● **Prompt**
Here the job is to retype the data word for word while leaving the pictures aside.

(Stored items)
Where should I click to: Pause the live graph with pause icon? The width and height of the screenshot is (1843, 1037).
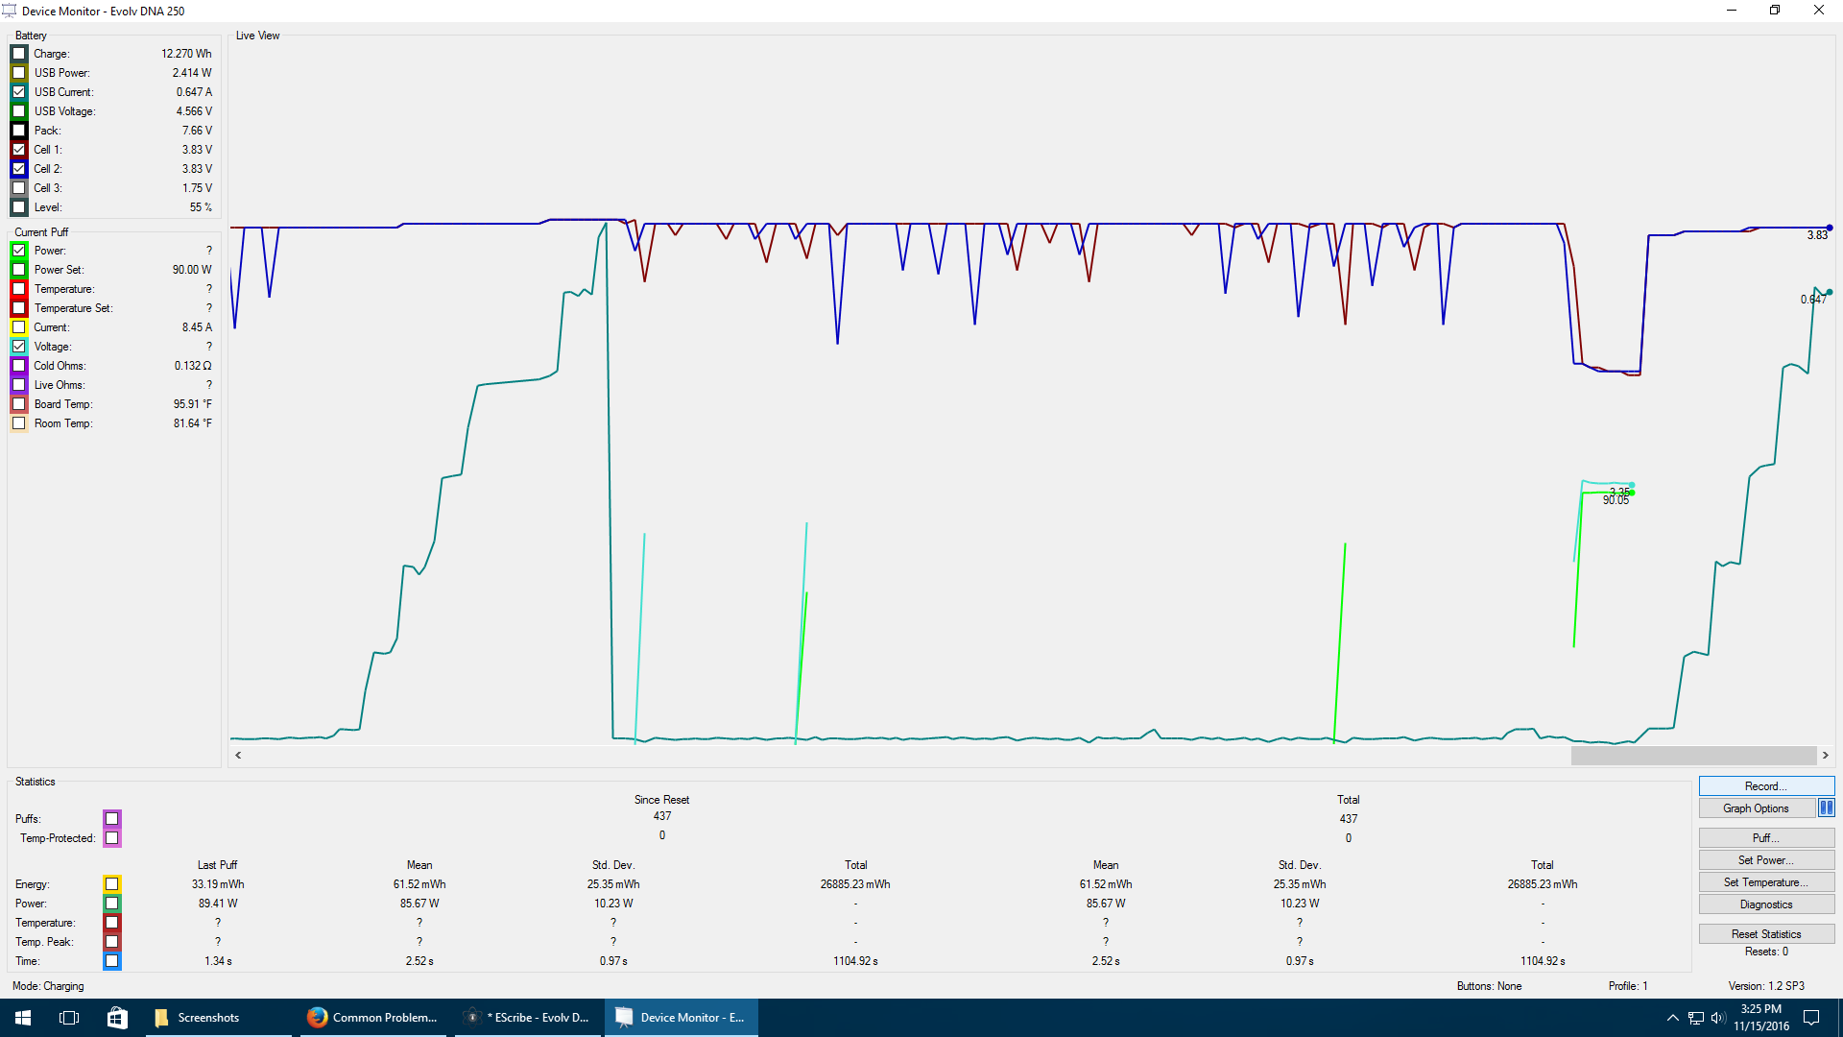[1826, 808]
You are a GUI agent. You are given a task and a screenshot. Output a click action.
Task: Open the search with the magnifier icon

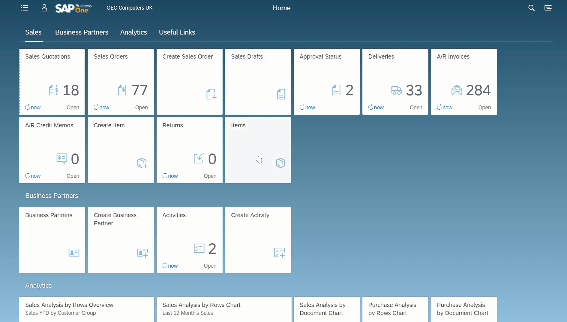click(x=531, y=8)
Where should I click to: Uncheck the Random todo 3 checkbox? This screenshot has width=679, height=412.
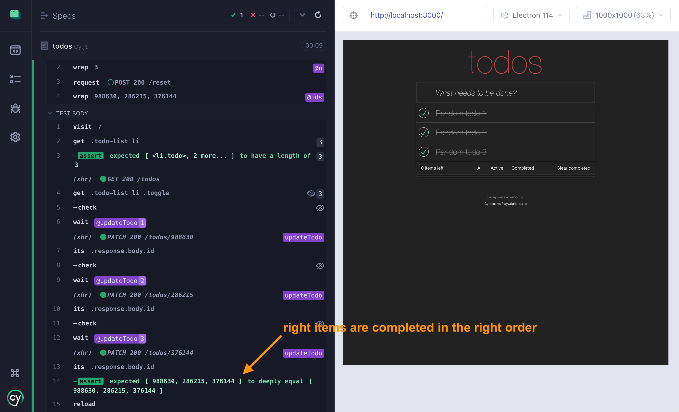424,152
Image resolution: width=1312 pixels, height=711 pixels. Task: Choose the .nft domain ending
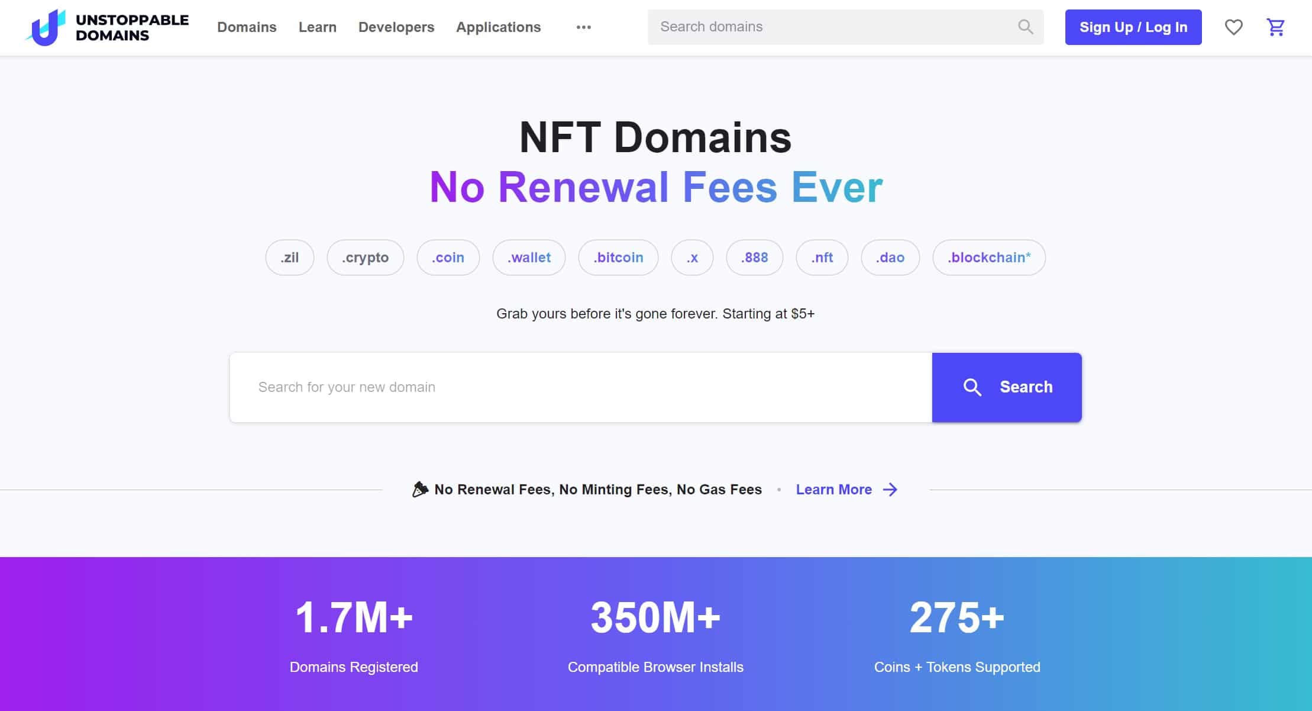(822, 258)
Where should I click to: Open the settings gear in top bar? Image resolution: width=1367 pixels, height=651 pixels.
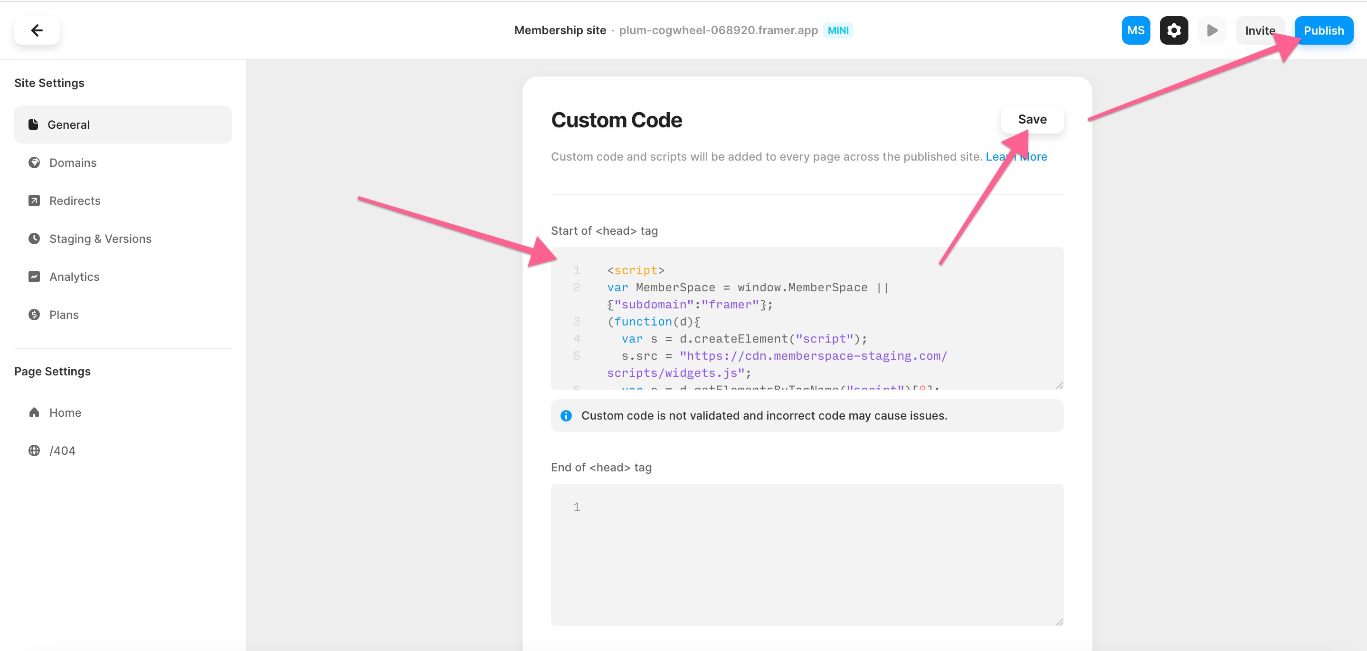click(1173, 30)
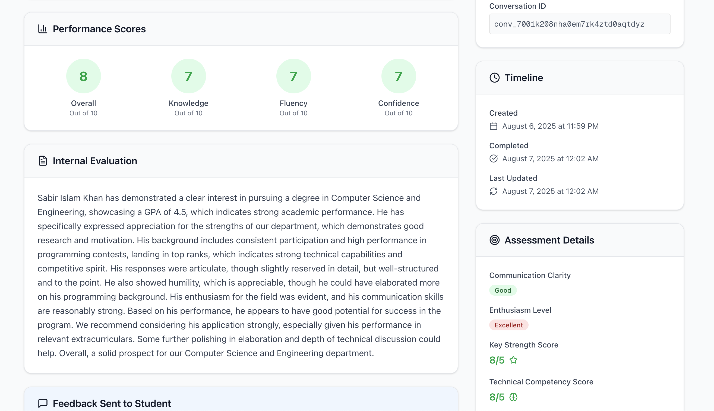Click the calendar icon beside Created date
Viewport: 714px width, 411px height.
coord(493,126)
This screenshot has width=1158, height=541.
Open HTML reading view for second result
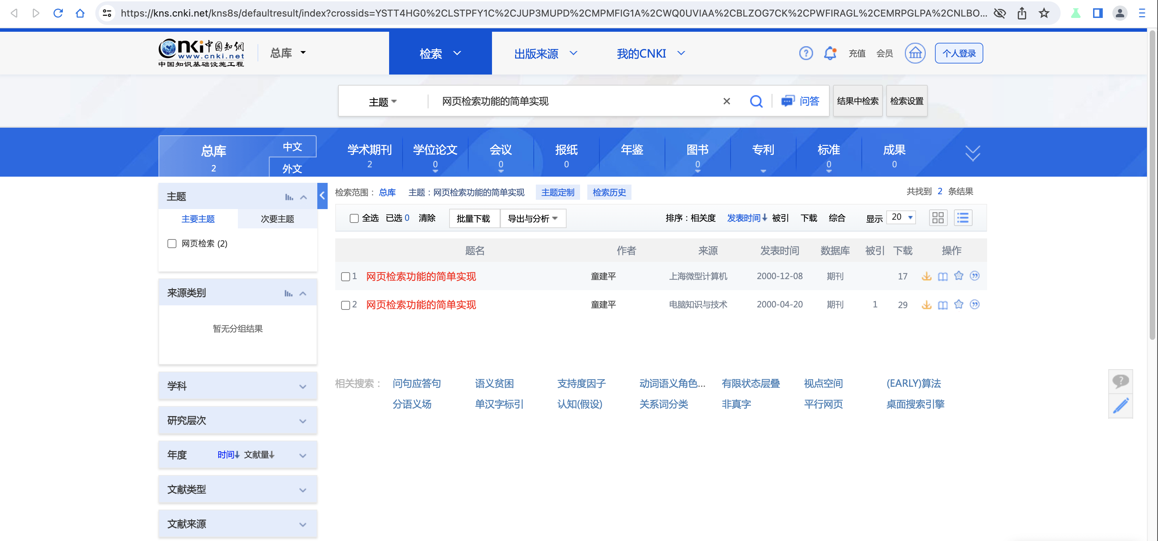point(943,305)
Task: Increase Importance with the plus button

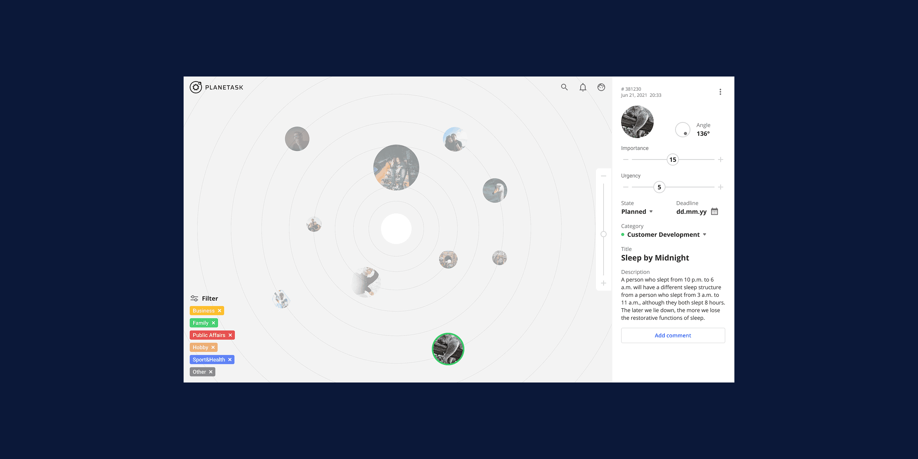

● **Solved exercise**
Where should I click to: Pause the live graph with pause icon? The width and height of the screenshot is (1843, 1037).
[1826, 808]
You are a GUI agent. You are given a task and a screenshot. Output a click action.
Task: Open the search with the magnifier icon

click(x=531, y=8)
Where should I click to: Uncheck the Random todo 3 checkbox? This screenshot has width=679, height=412.
424,152
Image resolution: width=1312 pixels, height=711 pixels. Task: Choose the .nft domain ending
(822, 258)
Where should I click to: Open the settings gear in top bar? Image resolution: width=1367 pixels, height=651 pixels.
click(1173, 30)
Click the calendar icon beside Created date
Viewport: 714px width, 411px height.
coord(493,126)
This screenshot has width=1158, height=541.
Open HTML reading view for second result
point(943,305)
Task: Increase Importance with the plus button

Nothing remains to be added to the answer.